● **Exercise inputs**

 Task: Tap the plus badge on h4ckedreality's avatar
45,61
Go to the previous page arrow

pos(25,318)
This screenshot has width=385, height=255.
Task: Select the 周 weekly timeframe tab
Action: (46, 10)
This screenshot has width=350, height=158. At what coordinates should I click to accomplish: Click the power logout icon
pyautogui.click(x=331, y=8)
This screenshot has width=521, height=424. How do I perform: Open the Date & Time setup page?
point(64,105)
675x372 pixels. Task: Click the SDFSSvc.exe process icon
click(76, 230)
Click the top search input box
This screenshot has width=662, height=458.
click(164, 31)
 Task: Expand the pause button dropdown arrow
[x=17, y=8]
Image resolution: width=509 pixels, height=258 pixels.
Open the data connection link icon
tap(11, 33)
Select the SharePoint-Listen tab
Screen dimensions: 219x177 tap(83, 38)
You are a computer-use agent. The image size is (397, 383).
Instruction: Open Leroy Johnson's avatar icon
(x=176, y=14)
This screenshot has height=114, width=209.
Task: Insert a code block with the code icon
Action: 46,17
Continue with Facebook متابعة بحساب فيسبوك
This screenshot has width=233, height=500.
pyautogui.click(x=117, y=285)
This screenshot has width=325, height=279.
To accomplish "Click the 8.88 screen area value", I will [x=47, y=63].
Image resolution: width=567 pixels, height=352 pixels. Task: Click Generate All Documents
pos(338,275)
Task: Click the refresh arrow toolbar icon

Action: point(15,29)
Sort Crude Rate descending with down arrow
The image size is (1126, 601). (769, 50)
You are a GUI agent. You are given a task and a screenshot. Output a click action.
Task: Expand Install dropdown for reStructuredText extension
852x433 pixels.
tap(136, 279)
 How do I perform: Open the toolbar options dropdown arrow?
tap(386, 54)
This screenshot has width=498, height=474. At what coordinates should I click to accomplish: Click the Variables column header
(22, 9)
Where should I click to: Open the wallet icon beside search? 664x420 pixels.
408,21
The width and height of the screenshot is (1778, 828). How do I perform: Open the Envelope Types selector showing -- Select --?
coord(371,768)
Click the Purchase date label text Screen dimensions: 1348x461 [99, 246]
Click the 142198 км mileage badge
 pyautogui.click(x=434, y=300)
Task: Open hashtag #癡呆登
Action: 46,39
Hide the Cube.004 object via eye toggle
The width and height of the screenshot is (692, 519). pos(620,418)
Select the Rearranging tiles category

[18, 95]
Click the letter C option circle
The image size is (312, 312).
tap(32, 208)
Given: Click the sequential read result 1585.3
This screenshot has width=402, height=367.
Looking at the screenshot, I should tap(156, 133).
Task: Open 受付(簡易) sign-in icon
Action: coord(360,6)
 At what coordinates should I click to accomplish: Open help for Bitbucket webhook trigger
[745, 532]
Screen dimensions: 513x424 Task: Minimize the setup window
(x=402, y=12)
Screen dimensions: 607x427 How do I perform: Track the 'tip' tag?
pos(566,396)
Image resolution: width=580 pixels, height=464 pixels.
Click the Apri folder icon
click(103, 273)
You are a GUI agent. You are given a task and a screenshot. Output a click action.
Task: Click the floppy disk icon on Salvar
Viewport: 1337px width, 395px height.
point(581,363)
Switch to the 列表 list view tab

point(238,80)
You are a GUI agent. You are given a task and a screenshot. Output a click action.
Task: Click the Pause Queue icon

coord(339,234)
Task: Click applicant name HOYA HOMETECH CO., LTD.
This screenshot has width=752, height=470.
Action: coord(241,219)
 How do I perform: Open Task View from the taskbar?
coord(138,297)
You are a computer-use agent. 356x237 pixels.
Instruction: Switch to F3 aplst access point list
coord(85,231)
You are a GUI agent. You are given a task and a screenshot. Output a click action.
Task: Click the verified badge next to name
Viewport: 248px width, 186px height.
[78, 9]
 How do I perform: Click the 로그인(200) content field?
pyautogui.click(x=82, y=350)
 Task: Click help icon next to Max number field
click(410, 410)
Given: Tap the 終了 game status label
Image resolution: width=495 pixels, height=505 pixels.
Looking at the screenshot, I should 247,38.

● **Task to carry out**
Retype every record without alteration.

● **Response to this exercise**
 Task: Tap the plus badge on h4ckedreality's avatar
45,61
Go to the previous page arrow

pos(25,318)
This screenshot has width=385, height=255.
Task: Select the 周 weekly timeframe tab
Action: (46, 10)
This screenshot has width=350, height=158. At what coordinates should I click to accomplish: Click the power logout icon
pyautogui.click(x=331, y=8)
This screenshot has width=521, height=424. How do I perform: Open the Date & Time setup page?
point(64,105)
675x372 pixels. Task: Click the SDFSSvc.exe process icon
click(76, 230)
Click the top search input box
This screenshot has width=662, height=458.
click(164, 31)
 Task: Expand the pause button dropdown arrow
[x=17, y=8]
Image resolution: width=509 pixels, height=258 pixels.
Open the data connection link icon
tap(11, 33)
Select the SharePoint-Listen tab
Screen dimensions: 219x177 tap(83, 38)
You are a computer-use agent. The image size is (397, 383).
Instruction: Open Leroy Johnson's avatar icon
(x=176, y=14)
This screenshot has height=114, width=209.
Task: Insert a code block with the code icon
Action: 46,17
Continue with Facebook متابعة بحساب فيسبوك
This screenshot has width=233, height=500.
pyautogui.click(x=117, y=285)
This screenshot has width=325, height=279.
To accomplish "Click the 8.88 screen area value", I will [x=47, y=63].
Image resolution: width=567 pixels, height=352 pixels. Task: Click Generate All Documents
pos(338,275)
Task: Click the refresh arrow toolbar icon

Action: point(15,29)
Sort Crude Rate descending with down arrow
The image size is (1126, 601). (769, 50)
You are a GUI agent. You are given a task and a screenshot. Output a click action.
Task: Expand Install dropdown for reStructuredText extension
852x433 pixels.
tap(136, 279)
 How do I perform: Open the toolbar options dropdown arrow?
tap(386, 54)
This screenshot has width=498, height=474. At what coordinates should I click to accomplish: Click the Variables column header
(22, 9)
Where should I click to: Open the wallet icon beside search? 664x420 pixels.
408,21
The width and height of the screenshot is (1778, 828). How do I perform: Open the Envelope Types selector showing -- Select --?
coord(371,768)
Click the Purchase date label text Screen dimensions: 1348x461 [99, 246]
Click the 142198 км mileage badge
 pyautogui.click(x=434, y=300)
Task: Open hashtag #癡呆登
Action: 46,39
Hide the Cube.004 object via eye toggle
The width and height of the screenshot is (692, 519). pos(620,418)
Select the Rearranging tiles category

[18, 95]
Click the letter C option circle
The image size is (312, 312).
tap(32, 208)
Given: Click the sequential read result 1585.3
This screenshot has width=402, height=367.
Looking at the screenshot, I should tap(156, 133).
Task: Open 受付(簡易) sign-in icon
Action: coord(360,6)
 At what coordinates should I click to accomplish: Open help for Bitbucket webhook trigger
[745, 532]
Screen dimensions: 513x424 Task: Minimize the setup window
(x=402, y=12)
Screen dimensions: 607x427 How do I perform: Track the 'tip' tag?
pos(566,396)
Image resolution: width=580 pixels, height=464 pixels.
Click the Apri folder icon
click(103, 273)
You are a GUI agent. You are given a task and a screenshot. Output a click action.
Task: Click the floppy disk icon on Salvar
Viewport: 1337px width, 395px height.
point(581,363)
Switch to the 列表 list view tab

point(238,80)
You are a GUI agent. You are given a task and a screenshot. Output a click action.
Task: Click the Pause Queue icon

coord(339,234)
Task: Click applicant name HOYA HOMETECH CO., LTD.
This screenshot has width=752, height=470.
Action: coord(241,219)
 How do I perform: Open Task View from the taskbar?
coord(138,297)
You are a computer-use agent. 356x237 pixels.
Instruction: Switch to F3 aplst access point list
coord(85,231)
You are a GUI agent. You are given a task and a screenshot. Output a click action.
Task: Click the verified badge next to name
Viewport: 248px width, 186px height.
[78, 9]
 How do I perform: Click the 로그인(200) content field?
pyautogui.click(x=82, y=350)
 Task: Click help icon next to Max number field
click(410, 410)
Given: Tap the 終了 game status label
Image resolution: width=495 pixels, height=505 pixels.
Looking at the screenshot, I should 247,38.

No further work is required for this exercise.